Midland City Council is looking to establish a citizen police review board that the city says would allow citizens to share concerns as well as bring more accountability to Midland’s police department.
Before Tuesday’s regularly-scheduled city council meeting, the city manager’s office briefed council members on the proposed review board, including details such as the board’s responsibilities, administrative considerations, procedures, and potential concerns.
Being “advisory in nature with a special focus on policy,” the duties of the board would be to gather community concerns through a complaint process; recommend policy changes/improvements to Midland Police Department; and advise city council on policies, practices, and operations.
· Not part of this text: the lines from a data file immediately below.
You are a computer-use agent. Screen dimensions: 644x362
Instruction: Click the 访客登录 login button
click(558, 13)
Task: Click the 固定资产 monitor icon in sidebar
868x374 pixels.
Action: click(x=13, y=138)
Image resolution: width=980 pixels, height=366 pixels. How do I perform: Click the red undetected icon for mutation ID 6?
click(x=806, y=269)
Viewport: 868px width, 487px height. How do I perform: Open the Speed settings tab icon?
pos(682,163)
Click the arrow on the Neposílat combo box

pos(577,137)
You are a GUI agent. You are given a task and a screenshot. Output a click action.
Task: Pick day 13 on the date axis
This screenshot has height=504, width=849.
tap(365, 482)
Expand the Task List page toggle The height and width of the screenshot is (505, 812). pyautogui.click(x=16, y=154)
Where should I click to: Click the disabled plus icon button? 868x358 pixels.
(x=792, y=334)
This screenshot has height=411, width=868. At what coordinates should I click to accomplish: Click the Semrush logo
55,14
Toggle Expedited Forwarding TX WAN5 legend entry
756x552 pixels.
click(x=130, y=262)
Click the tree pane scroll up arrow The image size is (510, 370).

As with other municipal boards, the members would be appointed by city council members and likely serve for a single, three-year term. No prior law enforcement or legal experience is necessary, although city officials did mention that having at least one board member with relevant experience is preferred.
Yet while the board appointments will mirror that of Midland’s other municipal boards, it goes without saying that the matters handled by this board carry much greater implications. Also discussed were concerns to keep in mind when forming it, such as false reporting issues, conflicts of interest, and confidentiality of sensitive information.
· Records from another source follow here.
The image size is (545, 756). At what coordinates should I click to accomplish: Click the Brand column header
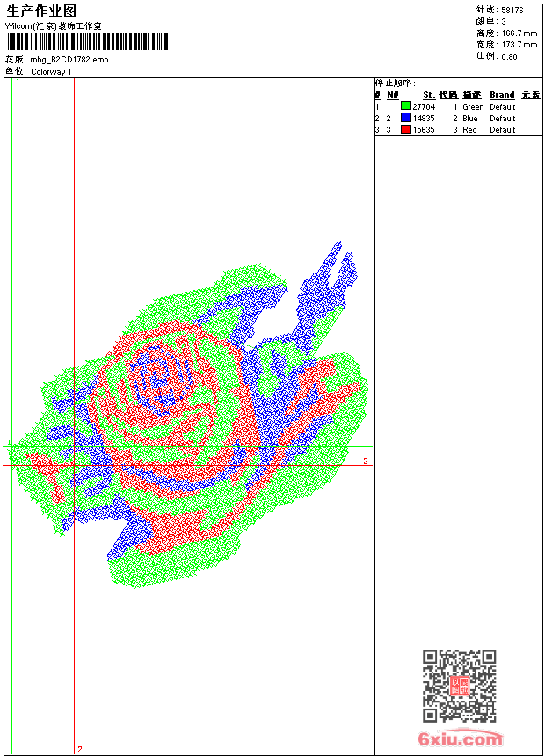pyautogui.click(x=502, y=95)
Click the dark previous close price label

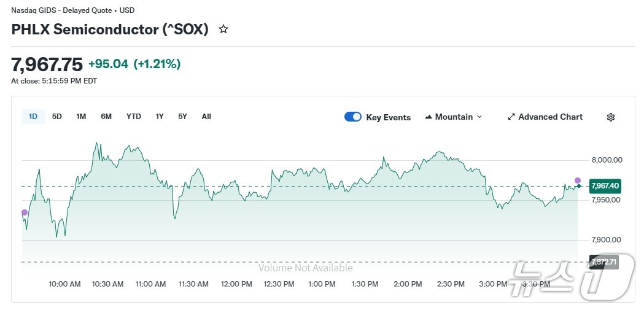click(604, 262)
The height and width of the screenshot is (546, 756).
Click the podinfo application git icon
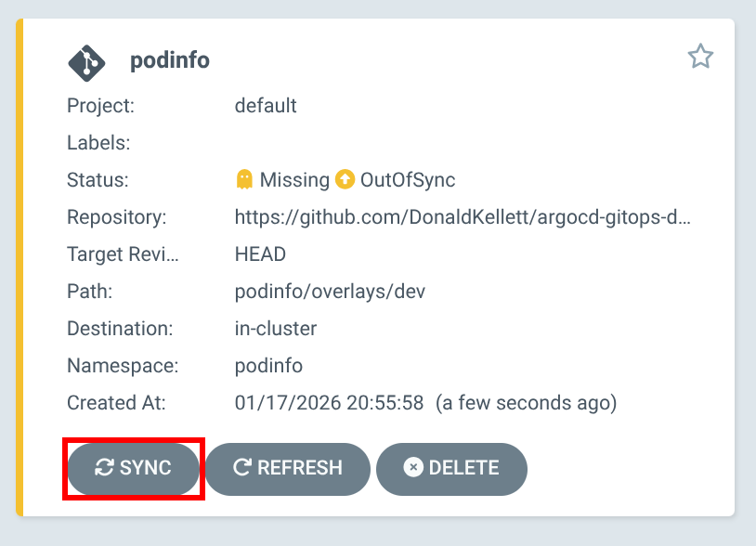88,59
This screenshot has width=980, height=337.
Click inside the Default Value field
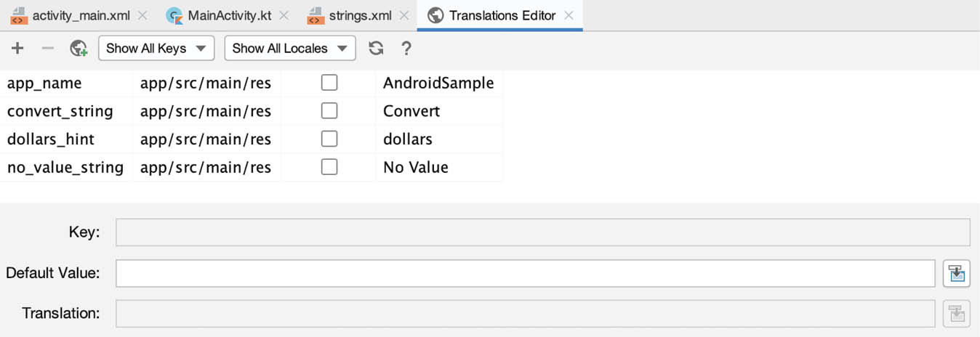pyautogui.click(x=525, y=274)
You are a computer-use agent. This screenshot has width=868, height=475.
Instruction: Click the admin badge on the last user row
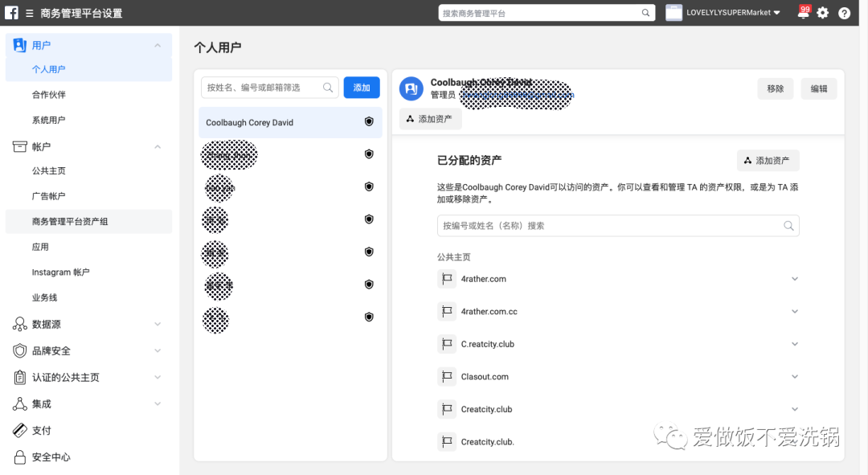click(x=369, y=317)
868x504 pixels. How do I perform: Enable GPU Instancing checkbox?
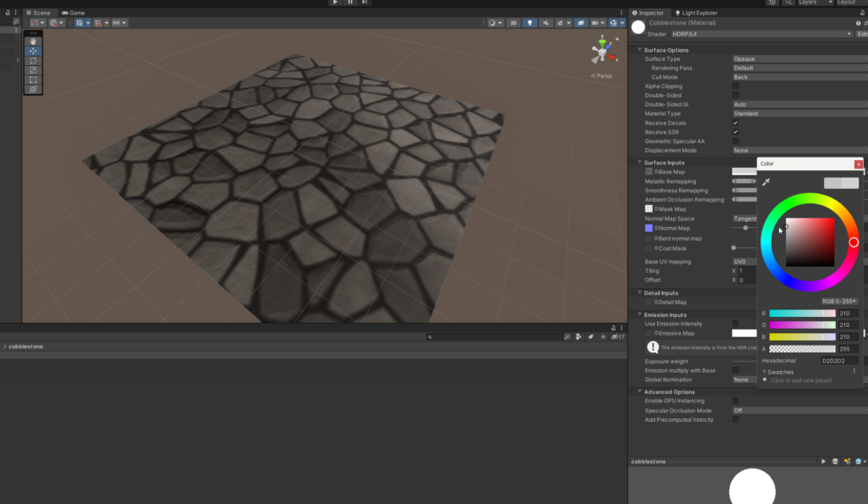736,401
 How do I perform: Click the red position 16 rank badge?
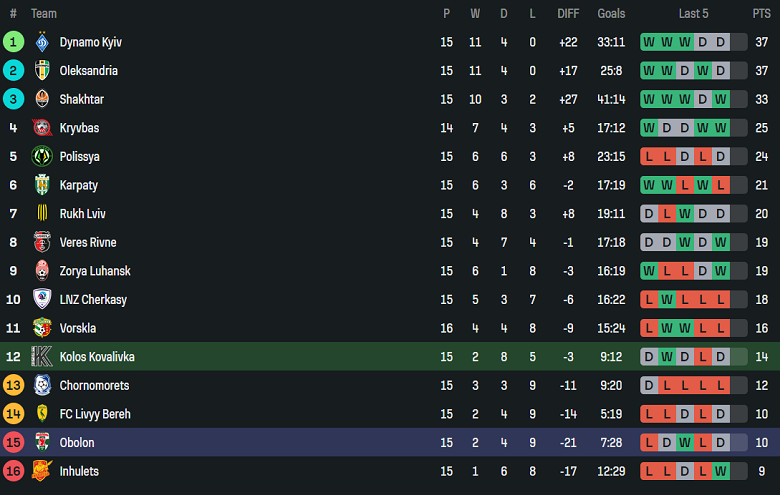[13, 471]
Midland, however, isn’t the first to pioneer such an idea. Citizen police review boards exist in a number of cities around Texas under a myriad of titles, including the Police Monitor Citizen Review Panel in Austin, the Chief’s Advisory Action Board in San Antonio, the Citizen Police Review Board in Dallas, and the Independent Police Oversight Board in Houston.
The role, scope, and power of each one varies greatly. On one side of the spectrum, Houston’s IPOB has been criticized for its lack of transparency and effectiveness as the 21-member board is required to operate in secrecy and can only investigate cases referred by HPD’s Internal Affairs Unit. Given the IPOB does not have the authority to subpoena witnesses or receive complaints from the public, investigations are not always thorough.
On the other hand, Austin’s citizen review panel is often praised for its transparency and effectiveness. It is one of the only police oversight arms in the state that reports to the city, rather than the police department. According to Restore Justice USA, the board has full access to related case files, including those of Internal Affairs and the Special Investigation Unit, despite not being an entity of APD. The group also “publishes a bi-annual comprehensive report on complaints against APD, and immediately posts officer’s disciplinary suspension documents once they are signed by the chief.”
Midland’s citizen police review board is still in its early stages and, based on Tuesday’s presentation, there are still details to sift through. Regardless, the timing could not be more crucial – not only given the recent debacle with former Midland Police Chief Steve Henry, but the distrust seen on a national level between law enforcement and the communities they serve.